Speaking at the Airlines 2021 conference, Loganair boss Jonathan Hinkles, said: “We are looking at a much lower level of business travel. The market will be smaller overall.

“We’ve all moved on to Zoom or Teams and a proportion of that is going to stick.”

He acknowledged that a certain amount of business will still have to be done in person, but maintained that “a proportion of the services sector is not going to revert back to the [business travel] ethos it had”.

“It’s not going to come back. You are looking at a smaller business travel sector,” Hinkles added.

“Do we see a lift in the domestic leisure market compensating for that? Probably not. We’ll probably see a smaller domestic market.

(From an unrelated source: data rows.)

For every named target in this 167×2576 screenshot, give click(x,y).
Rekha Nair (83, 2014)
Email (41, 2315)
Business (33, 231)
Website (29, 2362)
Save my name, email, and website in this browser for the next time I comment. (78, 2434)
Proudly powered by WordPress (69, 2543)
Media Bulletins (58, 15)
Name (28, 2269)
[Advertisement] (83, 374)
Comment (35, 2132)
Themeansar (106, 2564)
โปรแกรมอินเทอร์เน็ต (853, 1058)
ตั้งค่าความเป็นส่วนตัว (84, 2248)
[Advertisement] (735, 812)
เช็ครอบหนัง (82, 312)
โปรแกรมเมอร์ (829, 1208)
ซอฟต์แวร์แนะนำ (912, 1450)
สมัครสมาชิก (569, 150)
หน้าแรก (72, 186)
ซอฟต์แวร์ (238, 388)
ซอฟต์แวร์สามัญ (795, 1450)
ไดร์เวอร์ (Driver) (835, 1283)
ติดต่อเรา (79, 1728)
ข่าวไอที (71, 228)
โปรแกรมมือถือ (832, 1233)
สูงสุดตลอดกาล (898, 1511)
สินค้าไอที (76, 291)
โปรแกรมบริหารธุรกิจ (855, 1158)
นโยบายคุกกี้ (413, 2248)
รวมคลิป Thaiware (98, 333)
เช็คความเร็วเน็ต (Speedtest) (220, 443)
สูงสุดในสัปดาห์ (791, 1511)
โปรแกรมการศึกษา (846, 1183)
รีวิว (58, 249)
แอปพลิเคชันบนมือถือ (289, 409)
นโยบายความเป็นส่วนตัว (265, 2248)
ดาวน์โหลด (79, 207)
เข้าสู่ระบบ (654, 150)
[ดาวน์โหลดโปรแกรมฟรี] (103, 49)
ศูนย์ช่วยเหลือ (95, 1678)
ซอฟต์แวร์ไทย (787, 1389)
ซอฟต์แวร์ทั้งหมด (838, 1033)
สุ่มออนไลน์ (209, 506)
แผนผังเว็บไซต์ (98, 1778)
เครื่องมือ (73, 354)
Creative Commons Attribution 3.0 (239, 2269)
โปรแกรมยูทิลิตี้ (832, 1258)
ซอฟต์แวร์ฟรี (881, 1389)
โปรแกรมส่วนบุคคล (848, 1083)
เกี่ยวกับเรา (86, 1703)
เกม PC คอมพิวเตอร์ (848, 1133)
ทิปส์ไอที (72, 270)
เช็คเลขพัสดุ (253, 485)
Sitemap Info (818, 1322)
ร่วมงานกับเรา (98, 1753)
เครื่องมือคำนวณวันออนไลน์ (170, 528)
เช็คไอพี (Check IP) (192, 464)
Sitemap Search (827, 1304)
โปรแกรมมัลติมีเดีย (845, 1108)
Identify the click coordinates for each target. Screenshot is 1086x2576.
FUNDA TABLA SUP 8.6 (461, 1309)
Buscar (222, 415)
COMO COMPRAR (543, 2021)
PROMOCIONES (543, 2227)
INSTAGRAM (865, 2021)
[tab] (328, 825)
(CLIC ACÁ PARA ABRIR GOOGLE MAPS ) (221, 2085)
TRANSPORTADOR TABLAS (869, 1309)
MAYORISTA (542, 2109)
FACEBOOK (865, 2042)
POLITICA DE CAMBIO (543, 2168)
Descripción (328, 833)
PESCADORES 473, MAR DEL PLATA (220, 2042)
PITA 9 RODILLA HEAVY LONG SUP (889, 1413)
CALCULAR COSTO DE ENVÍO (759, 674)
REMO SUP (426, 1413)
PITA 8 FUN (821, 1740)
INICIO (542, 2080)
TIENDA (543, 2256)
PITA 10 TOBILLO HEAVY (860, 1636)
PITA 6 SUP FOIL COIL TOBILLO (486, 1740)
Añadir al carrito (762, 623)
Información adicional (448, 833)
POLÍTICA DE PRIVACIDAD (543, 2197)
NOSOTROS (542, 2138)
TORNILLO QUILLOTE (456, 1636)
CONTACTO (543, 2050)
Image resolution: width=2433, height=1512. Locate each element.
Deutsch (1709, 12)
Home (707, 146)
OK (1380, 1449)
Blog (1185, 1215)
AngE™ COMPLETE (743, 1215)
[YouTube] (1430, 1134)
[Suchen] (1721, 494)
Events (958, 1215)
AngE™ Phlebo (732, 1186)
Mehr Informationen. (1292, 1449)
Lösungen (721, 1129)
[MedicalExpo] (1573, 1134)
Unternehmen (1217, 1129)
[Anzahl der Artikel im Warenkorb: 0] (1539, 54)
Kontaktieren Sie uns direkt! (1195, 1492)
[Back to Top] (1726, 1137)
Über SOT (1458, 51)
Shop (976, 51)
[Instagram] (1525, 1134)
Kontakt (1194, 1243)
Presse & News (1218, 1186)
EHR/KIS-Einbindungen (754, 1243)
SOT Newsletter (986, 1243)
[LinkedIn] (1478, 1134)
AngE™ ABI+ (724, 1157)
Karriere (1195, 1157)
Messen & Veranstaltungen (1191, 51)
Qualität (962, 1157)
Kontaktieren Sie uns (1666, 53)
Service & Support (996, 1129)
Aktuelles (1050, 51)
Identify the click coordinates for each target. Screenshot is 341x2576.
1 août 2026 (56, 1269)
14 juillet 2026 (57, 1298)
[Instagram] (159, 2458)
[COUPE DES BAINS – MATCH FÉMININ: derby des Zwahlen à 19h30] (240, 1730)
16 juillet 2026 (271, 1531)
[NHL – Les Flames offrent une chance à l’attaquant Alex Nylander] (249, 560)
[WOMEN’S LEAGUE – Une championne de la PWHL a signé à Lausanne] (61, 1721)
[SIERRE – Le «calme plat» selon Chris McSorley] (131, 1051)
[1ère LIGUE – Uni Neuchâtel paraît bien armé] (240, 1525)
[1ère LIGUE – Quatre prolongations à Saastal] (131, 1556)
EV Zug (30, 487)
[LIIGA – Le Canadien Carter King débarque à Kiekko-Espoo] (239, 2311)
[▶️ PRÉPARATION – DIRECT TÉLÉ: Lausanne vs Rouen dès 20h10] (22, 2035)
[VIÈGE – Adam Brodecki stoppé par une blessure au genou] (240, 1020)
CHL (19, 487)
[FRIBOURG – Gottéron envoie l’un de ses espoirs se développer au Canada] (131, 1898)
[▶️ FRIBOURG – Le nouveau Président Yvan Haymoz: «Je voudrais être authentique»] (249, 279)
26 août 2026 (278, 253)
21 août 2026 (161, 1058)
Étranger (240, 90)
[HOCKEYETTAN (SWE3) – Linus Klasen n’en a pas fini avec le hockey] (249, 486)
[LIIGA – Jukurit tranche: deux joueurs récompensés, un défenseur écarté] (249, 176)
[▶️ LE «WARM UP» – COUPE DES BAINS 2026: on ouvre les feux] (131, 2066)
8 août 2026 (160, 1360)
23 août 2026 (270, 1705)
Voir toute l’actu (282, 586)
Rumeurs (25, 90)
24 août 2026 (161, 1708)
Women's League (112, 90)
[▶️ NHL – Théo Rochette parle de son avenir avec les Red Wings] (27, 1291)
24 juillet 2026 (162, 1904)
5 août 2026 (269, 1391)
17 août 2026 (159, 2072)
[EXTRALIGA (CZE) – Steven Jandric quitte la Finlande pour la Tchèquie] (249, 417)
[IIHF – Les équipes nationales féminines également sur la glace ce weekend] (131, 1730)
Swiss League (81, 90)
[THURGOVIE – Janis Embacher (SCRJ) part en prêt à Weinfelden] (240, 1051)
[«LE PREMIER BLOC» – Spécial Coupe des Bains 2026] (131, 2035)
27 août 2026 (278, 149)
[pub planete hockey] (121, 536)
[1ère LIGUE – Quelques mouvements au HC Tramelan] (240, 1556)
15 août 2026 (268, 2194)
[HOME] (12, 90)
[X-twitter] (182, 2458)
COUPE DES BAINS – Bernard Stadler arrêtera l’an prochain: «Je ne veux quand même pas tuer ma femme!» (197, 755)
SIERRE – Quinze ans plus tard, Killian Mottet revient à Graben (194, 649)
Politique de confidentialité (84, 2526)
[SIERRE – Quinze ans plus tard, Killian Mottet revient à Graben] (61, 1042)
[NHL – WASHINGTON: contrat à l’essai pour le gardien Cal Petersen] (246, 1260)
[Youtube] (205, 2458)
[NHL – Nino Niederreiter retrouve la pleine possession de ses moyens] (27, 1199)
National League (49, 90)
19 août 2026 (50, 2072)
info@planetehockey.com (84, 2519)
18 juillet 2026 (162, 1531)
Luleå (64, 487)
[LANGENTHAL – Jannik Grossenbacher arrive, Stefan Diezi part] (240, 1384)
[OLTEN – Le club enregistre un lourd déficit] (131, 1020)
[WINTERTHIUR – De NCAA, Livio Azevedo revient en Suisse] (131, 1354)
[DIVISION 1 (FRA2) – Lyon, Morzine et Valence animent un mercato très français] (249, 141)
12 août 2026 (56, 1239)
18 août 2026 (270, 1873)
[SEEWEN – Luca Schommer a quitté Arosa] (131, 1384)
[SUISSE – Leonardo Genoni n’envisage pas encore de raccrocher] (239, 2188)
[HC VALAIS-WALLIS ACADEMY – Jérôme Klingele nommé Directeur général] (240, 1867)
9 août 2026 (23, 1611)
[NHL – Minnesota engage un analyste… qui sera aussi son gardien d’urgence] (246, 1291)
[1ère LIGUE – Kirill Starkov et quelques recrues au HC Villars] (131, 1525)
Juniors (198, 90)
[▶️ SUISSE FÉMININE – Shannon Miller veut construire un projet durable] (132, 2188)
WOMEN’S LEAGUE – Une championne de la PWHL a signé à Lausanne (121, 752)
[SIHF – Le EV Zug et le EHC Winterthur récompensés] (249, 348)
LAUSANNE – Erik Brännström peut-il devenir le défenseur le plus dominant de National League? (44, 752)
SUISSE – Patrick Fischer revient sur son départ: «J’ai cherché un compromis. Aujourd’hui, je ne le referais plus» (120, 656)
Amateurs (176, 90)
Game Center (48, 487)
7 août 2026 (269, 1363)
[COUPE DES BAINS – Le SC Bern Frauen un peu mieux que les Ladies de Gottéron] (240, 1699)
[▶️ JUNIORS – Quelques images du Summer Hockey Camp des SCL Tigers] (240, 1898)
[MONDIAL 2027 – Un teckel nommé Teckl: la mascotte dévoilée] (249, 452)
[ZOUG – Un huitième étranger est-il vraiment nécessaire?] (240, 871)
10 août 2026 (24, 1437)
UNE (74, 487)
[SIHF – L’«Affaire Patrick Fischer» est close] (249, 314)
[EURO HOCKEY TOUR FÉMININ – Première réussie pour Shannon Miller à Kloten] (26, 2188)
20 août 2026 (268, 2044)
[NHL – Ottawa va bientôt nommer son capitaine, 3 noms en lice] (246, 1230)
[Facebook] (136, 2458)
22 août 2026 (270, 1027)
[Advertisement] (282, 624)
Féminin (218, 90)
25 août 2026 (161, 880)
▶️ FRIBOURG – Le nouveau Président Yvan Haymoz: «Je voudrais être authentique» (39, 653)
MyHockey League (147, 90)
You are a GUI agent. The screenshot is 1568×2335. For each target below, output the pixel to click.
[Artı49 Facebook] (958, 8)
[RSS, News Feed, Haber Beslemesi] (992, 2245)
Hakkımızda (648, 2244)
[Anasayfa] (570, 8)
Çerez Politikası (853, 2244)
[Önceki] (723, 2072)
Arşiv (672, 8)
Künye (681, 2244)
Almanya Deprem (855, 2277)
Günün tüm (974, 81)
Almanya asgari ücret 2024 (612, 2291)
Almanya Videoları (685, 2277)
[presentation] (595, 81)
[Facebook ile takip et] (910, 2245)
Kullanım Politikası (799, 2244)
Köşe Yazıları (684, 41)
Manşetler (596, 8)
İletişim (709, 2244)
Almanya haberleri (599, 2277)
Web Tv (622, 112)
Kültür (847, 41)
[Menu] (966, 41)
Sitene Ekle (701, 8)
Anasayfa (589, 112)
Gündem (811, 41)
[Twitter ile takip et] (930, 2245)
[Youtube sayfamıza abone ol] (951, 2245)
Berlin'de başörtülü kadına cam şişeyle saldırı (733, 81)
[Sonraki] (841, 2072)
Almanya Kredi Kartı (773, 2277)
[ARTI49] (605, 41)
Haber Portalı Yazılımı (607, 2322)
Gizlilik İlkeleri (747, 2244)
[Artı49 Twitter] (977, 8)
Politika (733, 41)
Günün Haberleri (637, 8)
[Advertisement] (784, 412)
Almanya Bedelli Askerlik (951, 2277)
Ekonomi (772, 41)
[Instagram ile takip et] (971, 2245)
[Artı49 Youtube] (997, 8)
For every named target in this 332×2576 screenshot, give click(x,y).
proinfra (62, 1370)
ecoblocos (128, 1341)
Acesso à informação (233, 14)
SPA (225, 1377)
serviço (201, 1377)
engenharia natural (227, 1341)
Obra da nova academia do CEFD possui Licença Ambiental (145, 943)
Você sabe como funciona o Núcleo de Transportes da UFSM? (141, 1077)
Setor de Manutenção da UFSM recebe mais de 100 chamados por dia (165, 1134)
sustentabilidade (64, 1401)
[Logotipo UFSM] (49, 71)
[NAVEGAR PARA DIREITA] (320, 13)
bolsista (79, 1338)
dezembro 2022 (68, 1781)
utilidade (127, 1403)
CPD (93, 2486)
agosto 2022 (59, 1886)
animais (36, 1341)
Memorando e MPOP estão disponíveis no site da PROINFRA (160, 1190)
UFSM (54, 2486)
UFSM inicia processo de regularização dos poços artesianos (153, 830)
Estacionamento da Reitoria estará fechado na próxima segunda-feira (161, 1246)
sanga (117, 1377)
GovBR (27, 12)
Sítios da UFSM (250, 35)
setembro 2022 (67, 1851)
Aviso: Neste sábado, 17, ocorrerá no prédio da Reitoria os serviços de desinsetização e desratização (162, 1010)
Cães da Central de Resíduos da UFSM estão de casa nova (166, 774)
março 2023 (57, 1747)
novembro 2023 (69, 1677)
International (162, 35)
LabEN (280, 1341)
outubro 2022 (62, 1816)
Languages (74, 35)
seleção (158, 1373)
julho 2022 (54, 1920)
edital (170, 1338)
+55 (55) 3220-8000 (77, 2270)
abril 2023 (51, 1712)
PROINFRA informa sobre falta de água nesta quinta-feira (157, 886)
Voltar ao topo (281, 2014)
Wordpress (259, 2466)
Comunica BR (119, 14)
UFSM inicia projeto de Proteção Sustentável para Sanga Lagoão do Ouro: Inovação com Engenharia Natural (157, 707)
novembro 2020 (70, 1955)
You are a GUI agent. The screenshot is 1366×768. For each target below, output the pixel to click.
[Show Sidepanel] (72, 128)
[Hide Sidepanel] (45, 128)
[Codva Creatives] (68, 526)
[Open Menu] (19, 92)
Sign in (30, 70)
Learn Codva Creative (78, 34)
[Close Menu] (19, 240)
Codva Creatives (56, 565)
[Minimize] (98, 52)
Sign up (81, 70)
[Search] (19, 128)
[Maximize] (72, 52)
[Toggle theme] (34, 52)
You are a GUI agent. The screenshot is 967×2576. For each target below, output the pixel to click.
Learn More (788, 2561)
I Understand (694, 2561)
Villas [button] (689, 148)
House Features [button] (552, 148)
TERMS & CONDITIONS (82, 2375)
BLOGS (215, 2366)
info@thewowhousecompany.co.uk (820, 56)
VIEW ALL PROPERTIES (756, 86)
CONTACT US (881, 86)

That is what we are planning our schedule for.”

The Scottish airline serves more than 40 routes across the UK, Republic of Ireland and Norway.

Last month, Business Travel Association data revealed that the UK lost £4.76bn in GDP in the last week of September, with business travel bookings having crept up to 53.24 per ent of pre-pandemic levels.

Meanwhile, Global Business Travel Association figures last week showed that the UK’s business travel recovery trailed most other markets, with the business travel market expected to have shrunk by 17 per cent in 2021 compared with 2020.

EasyJet’s chief commercial officer Sophie Dekkers disagreed with Hinkles’ comments, saying at the same event that the budget airline’s proportion of business traffic had been “higher during Covid than pre-Covid”.

“Our international and inbound traffic has been softer, but our business passenger levels in September [2021] were as high as in February 2020,” she insisted.

“People will still be commuting, but we might see the commute change from a Sunday night/Monday morning and Thursday/Friday night. We may see a flattening across the week.”